Data listing Start Marker

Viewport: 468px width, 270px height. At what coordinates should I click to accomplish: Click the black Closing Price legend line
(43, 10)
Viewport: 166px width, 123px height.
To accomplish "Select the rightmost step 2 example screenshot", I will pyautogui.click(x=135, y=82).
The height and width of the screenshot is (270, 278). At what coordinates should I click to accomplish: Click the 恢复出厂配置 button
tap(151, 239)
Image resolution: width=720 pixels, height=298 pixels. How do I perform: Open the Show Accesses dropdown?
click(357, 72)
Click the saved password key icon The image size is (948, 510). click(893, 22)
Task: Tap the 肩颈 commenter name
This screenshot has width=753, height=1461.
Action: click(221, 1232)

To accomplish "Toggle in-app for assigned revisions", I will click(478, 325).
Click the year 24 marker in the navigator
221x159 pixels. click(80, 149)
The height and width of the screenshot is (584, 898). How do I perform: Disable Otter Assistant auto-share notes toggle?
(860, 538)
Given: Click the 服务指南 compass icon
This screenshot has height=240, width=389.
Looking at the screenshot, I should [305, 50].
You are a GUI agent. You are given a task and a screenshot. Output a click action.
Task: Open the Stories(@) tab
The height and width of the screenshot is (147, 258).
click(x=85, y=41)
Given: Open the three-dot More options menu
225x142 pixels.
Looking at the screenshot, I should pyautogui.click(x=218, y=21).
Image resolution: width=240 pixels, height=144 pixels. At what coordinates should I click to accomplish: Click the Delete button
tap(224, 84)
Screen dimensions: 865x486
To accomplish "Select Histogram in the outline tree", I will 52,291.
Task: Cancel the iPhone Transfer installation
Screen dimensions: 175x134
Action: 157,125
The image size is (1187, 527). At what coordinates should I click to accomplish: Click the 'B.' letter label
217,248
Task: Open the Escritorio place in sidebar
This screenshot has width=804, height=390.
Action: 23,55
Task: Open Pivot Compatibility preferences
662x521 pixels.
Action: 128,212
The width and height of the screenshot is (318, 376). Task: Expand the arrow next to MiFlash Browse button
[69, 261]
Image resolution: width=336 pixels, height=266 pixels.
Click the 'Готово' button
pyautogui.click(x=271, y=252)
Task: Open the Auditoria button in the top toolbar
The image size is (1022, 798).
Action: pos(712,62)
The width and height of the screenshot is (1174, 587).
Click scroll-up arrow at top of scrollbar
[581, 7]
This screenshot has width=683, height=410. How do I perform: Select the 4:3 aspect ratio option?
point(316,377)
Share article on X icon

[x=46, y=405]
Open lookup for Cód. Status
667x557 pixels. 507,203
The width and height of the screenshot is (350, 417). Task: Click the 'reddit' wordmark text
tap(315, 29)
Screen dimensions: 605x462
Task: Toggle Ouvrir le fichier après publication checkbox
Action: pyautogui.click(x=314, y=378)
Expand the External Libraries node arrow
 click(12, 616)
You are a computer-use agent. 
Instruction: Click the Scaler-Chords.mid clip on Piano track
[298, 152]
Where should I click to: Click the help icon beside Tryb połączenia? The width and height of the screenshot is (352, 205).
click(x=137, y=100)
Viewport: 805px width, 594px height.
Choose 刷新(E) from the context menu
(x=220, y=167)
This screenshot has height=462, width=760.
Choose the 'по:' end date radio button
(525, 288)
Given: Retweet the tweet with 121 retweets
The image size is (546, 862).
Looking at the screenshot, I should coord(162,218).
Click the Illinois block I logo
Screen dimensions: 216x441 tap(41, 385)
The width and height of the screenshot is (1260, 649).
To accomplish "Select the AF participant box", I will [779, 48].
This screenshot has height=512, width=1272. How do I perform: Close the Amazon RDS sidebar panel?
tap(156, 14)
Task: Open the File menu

Data listing End Marker

**Instructions to follow**
Beginning at the line that holds "Where should I", reproduce the lines exactly up to and including the final line of the entries.

**Solved problem**
Where should I click to: Click the help icon beside Tryb połączenia? The width and height of the screenshot is (352, 205).
click(x=137, y=100)
Viewport: 805px width, 594px height.
Choose 刷新(E) from the context menu
(x=220, y=167)
This screenshot has height=462, width=760.
Choose the 'по:' end date radio button
(525, 288)
Given: Retweet the tweet with 121 retweets
The image size is (546, 862).
Looking at the screenshot, I should coord(162,218).
Click the Illinois block I logo
Screen dimensions: 216x441 tap(41, 385)
The width and height of the screenshot is (1260, 649).
To accomplish "Select the AF participant box", I will [779, 48].
This screenshot has height=512, width=1272. How do I perform: Close the Amazon RDS sidebar panel?
tap(156, 14)
Task: Open the File menu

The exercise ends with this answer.